Here is the Sincerely Benson album review! In recent years, BNXN has become somewhat of a “cheat code” to successfully achieve a commercial hit in the Nigerian music industry and the Afrobeats spectrum at large. The singer’s resonant vocal texture, paired with his deep-cut lyricism, vocal glissando, and trademark melodies, has made him one of the most outsourced singers of his generation, a go-to for a winning hook or chorus.
However, BNXN’S commercial strength over the years has greatly relied on his laurels as a chorus leader on featured records as opposed to his solo efforts. This seeming inability to replicate the genius that he has invested in the songs of others into his recording has subsequently led to several empirical views that have often threatened to question and trivialise his reputation as a hit-maker, leaving for a public allusion that his hit-making talent only comes into play in songs where the baton has been passed to him, furthermore implying that the artist can’t carry his weight (figuratively speaking, of course).
While such claims might hold water and are very valid opinionated views, they, however, seem limited to a myopic interpretation of what Bnxn’s art should sound like either as a solo or featured act, ultimately displaying the quintessential industry-led mirage that has vehemently championed the narrative of solo “hits” over artistic collaborations and the strength that lies therein.
Of course, this is not to say that solo hits aren’t a vast description of an artist’s talent; in fact, they are very much sacrosanct in keeping the career of any artist afloat. However, in Bnxn’s case, his inability to be a serial solo hitmaker hasn’t diminished his inherent artistry, and he makes this glaring in his debut full-length body of work, ‘Sincerely, Benson’.
Dating back to the early days when BNXN first went by the alias BUJU, the singer has always thrived better on slow-metered and mid-tempo beats that embodied more rhythm and blues, Afro-pop elements that allowed for his songwriting penchant (songs like ‘Energy,’ ‘A Day in Lagos,’ and ‘Commander’ would suffice). In the singer’s LP debut effort, he dogmatically sticks to this formula.
On record opener ‘My Life’, smooth fingerpicked guitar progressions reminiscent of an R&B ballad precede Bnxn’s slight off-key rendition of an introspective number centred on retrospection.
My Life is quickly followed by ‘Best of Me’, a delicious high-pitched bounce that is largely a by-product of British producer JAE5’s genius. BNXN’s penmanship is one of the song’s high-key moments, as is his brilliant interpolation of a Santan Dave lyric.
The digital tropical xylophone melodies of ‘Maximum Damage,’ featuring UK rapper Headie One, are matched with hefty kicks and Buju’s tonics.
Mukulu starts with a lacklustre delivery in the opening chorus before being aptly revived by its preceding verse, in which Bnxn flows seamlessly. The lushly produced Afro-pop ballad tries to sway a lover.

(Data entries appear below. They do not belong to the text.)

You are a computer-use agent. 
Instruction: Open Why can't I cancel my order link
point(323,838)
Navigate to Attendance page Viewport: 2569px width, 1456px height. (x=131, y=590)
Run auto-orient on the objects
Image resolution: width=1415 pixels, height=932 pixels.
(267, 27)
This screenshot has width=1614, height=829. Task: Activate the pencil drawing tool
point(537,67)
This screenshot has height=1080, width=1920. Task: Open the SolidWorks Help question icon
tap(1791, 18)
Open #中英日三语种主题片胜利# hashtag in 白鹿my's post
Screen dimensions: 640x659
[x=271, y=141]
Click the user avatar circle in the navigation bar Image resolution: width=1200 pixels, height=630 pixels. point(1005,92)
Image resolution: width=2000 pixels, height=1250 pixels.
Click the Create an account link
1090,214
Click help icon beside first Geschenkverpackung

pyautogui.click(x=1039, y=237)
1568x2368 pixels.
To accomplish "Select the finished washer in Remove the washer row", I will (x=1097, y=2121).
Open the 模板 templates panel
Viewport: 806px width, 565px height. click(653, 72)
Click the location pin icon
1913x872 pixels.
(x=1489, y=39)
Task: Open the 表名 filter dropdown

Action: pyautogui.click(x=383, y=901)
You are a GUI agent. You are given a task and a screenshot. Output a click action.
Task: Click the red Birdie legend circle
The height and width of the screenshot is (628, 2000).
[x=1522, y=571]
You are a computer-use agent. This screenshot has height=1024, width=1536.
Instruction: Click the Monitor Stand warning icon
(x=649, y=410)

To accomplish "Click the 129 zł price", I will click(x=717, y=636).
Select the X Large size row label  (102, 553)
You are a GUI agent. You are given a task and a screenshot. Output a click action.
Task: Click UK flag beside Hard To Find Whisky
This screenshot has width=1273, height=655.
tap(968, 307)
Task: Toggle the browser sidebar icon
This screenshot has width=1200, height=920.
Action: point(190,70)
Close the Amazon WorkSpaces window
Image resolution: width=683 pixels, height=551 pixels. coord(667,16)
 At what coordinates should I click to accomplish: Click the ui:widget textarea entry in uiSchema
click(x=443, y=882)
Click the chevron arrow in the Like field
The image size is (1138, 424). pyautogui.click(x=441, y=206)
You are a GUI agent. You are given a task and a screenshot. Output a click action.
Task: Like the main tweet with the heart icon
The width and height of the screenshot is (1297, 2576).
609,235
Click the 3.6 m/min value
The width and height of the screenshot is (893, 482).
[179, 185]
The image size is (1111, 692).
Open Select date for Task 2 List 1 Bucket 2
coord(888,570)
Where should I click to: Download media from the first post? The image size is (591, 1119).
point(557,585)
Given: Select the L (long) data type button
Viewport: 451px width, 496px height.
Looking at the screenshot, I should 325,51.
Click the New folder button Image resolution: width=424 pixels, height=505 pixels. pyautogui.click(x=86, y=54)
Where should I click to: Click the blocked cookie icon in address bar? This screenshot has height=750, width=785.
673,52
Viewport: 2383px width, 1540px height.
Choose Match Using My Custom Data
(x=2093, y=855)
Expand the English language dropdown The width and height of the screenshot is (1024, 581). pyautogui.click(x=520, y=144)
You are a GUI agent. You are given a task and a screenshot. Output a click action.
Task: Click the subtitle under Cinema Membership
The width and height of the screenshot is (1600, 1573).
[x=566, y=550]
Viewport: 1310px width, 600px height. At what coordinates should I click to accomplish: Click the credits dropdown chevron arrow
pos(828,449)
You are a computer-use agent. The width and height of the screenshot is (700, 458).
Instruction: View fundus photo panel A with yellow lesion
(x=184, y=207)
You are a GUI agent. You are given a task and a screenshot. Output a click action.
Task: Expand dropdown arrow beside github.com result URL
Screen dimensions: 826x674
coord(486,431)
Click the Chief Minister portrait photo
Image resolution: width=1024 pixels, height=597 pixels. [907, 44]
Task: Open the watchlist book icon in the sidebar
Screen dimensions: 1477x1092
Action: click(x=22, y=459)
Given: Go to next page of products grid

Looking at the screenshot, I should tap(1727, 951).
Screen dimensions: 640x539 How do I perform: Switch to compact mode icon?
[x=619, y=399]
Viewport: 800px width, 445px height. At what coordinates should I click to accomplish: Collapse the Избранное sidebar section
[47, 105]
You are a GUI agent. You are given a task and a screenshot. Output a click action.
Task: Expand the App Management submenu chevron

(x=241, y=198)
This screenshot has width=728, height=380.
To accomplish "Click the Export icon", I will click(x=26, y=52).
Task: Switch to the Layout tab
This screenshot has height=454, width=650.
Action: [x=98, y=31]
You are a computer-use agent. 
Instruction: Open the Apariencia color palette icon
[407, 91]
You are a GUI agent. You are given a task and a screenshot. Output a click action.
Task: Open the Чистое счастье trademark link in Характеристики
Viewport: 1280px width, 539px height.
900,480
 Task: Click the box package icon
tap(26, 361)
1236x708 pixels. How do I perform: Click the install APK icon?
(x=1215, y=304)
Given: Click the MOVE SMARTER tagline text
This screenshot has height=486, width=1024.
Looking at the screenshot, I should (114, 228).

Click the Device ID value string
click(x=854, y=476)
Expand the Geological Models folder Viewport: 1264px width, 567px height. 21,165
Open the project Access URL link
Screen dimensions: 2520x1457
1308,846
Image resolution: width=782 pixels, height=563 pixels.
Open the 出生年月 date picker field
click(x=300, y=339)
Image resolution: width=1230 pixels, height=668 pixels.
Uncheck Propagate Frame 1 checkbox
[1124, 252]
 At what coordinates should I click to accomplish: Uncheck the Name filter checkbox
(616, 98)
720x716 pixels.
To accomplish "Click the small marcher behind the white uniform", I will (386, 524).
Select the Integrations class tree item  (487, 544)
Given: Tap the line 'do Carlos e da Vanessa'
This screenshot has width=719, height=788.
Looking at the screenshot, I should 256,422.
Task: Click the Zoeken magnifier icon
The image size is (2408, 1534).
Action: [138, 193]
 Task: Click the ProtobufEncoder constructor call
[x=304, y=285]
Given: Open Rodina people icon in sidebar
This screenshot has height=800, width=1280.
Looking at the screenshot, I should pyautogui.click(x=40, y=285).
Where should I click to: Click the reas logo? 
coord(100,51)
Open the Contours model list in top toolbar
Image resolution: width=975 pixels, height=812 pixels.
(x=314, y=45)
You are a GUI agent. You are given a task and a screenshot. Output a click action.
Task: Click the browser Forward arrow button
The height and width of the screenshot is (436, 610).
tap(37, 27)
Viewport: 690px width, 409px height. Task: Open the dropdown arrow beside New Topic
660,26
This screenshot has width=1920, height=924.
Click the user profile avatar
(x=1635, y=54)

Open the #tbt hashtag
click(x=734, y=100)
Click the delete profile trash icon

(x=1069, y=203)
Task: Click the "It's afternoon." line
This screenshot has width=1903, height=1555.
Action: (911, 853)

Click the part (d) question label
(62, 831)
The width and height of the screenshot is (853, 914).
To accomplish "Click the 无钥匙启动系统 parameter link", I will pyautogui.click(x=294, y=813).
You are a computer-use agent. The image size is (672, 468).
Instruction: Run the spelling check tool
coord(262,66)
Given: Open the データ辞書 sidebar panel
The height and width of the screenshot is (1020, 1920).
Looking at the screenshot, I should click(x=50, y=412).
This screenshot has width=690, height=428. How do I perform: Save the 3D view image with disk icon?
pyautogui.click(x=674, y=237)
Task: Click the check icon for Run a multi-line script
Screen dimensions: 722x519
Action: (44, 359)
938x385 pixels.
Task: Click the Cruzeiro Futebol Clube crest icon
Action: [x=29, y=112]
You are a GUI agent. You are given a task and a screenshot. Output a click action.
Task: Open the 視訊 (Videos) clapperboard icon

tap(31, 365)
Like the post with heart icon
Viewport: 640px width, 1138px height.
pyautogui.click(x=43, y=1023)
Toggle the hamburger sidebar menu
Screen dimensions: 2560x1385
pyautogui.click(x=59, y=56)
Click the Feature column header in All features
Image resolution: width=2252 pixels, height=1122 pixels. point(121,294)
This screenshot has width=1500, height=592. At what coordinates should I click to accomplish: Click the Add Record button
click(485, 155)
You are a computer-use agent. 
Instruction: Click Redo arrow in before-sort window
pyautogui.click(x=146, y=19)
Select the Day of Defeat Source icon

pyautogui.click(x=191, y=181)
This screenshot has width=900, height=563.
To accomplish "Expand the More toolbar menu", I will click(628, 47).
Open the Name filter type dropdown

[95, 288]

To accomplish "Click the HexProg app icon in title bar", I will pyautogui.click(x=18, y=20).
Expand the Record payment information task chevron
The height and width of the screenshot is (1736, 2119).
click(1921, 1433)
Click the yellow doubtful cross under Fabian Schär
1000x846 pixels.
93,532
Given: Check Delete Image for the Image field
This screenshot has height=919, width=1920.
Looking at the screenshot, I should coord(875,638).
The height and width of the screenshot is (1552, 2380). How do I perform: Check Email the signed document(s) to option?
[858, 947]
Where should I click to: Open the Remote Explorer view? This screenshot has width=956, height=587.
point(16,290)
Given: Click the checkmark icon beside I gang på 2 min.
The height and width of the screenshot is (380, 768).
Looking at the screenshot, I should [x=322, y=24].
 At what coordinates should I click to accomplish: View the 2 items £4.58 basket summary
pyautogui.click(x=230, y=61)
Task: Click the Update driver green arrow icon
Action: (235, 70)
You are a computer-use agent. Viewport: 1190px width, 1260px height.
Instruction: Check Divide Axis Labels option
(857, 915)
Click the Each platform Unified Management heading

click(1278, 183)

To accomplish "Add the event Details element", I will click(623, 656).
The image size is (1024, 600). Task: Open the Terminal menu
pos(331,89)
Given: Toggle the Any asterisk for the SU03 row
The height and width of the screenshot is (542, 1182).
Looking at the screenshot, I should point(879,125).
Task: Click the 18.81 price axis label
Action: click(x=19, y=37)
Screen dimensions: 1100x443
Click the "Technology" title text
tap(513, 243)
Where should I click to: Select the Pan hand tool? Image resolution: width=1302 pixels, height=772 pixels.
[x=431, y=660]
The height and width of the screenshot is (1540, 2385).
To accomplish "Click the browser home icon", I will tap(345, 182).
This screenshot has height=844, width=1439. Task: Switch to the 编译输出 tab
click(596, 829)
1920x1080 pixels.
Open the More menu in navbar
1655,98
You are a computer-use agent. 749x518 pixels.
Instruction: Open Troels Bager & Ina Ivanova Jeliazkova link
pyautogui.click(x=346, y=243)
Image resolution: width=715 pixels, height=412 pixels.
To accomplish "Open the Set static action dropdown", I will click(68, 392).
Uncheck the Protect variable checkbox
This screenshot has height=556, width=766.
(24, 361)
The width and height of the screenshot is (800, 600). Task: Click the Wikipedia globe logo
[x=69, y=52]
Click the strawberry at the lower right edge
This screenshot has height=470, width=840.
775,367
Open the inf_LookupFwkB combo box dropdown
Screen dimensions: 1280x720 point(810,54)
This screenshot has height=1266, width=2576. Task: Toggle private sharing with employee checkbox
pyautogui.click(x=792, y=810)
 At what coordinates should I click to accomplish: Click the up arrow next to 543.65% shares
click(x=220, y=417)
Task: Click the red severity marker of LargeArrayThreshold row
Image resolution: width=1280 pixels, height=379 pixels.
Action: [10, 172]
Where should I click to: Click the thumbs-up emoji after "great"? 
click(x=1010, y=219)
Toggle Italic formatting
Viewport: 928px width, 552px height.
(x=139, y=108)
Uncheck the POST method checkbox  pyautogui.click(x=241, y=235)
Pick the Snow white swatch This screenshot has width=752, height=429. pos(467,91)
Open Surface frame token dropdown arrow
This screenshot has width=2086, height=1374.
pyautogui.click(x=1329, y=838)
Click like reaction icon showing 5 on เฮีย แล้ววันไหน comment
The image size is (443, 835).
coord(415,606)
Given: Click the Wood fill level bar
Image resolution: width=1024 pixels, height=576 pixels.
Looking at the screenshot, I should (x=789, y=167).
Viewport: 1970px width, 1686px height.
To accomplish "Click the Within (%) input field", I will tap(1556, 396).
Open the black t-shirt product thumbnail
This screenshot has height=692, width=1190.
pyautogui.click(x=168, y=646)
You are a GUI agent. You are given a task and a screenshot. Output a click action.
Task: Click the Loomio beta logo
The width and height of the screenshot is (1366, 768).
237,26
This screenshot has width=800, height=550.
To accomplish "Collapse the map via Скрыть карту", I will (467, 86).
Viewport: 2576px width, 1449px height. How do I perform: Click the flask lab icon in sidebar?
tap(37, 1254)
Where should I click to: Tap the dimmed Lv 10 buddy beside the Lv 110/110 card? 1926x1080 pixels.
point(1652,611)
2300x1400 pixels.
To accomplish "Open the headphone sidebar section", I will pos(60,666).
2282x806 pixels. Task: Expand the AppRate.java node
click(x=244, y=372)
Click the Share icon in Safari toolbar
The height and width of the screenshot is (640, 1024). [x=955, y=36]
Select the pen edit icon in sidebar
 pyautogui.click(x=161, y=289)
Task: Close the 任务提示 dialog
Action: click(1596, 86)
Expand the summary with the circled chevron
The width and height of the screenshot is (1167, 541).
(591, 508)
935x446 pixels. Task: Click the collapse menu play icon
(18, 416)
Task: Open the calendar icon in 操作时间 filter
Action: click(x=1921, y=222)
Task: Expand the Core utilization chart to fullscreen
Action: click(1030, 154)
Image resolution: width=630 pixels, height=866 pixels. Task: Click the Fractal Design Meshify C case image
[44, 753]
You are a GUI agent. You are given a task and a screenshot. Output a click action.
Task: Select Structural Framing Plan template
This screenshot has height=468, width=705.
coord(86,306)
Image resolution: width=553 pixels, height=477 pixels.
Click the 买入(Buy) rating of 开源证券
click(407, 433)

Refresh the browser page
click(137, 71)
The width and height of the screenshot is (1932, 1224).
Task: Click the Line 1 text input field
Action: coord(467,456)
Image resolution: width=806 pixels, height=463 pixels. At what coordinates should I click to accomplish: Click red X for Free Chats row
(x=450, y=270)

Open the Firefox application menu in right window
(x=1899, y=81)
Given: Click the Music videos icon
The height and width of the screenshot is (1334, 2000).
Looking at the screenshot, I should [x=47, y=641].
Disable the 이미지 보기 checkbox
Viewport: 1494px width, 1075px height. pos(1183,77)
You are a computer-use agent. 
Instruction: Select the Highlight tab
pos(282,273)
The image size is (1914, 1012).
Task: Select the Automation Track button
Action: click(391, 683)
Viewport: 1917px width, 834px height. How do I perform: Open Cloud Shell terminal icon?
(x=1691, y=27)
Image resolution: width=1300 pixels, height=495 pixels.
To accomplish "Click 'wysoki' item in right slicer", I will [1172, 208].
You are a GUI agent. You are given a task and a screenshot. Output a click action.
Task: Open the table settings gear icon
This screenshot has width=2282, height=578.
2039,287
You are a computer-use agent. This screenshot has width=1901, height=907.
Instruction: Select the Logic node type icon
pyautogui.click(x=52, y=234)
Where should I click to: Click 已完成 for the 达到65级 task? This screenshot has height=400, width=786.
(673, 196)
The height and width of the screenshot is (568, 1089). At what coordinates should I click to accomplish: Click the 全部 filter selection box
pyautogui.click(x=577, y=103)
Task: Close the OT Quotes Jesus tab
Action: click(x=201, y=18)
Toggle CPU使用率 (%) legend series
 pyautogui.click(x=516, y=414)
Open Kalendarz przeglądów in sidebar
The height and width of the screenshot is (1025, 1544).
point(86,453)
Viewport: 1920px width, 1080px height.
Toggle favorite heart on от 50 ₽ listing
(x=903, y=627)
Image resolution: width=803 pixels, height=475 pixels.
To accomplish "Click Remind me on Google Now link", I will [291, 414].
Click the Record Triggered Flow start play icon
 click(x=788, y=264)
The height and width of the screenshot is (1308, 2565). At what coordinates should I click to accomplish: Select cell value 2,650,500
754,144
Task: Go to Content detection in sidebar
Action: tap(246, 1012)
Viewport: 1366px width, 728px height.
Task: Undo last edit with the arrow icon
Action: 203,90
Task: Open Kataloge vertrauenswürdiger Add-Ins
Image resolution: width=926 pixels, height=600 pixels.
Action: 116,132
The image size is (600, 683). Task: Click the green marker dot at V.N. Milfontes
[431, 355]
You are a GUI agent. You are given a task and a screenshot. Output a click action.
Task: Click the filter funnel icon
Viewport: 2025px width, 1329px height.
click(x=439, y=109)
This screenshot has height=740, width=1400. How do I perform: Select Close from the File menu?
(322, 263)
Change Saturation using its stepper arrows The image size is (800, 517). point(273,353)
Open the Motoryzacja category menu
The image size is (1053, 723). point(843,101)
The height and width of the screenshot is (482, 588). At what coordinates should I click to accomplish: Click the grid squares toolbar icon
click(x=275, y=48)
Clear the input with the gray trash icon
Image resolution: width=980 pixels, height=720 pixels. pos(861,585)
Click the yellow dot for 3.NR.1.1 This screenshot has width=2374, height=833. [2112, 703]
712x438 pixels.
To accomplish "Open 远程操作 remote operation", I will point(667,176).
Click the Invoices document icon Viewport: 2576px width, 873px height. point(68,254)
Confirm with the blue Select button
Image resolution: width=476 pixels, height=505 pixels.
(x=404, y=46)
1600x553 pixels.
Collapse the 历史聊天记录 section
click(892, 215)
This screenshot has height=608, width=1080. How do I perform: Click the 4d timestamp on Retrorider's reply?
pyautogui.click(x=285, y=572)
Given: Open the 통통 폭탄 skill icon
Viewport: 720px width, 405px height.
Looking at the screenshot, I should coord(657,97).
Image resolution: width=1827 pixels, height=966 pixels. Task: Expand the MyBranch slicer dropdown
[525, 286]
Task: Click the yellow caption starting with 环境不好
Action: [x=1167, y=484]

‘Gwagwalada’ featuring Kizz Daniel and Seyi Vibez makes the next entry, and the hit record speaks for itself. Gwagwalada is followed by a sensational feat at sampling in the form of ‘English and Pidgin’. The Sarz produced bop samples of the vocals of the Canadian band, Magic!’s lead singer, Nasri.
For most of Bnxn’s debut full-length body of work, it is easy to decipher that the soundscape is targeted at an organic spectrum of music listeners. This is perhaps why ‘Sincerely, Benson’ might project itself as a repetitious album as it aims to reflect the sonic sincerity of its progenitor- even if it means featuring a barrage of “odd” sounds that are otherwise not considered commercial, boring, or monotonous, and one would like to think this is fair, especially if you resonate with most of the album’s thematic expressions.
Overall, ‘Sincerely, Benson’ is Bnxn’s declaration of sonic authenticity, a refusal to kowtow to what the industry thinks is selling.
In summary, his debut album 'Sincerely, Benson' reflects his commitment to his signature style, challenging the industry's preference for solo hits over artistic collaborations.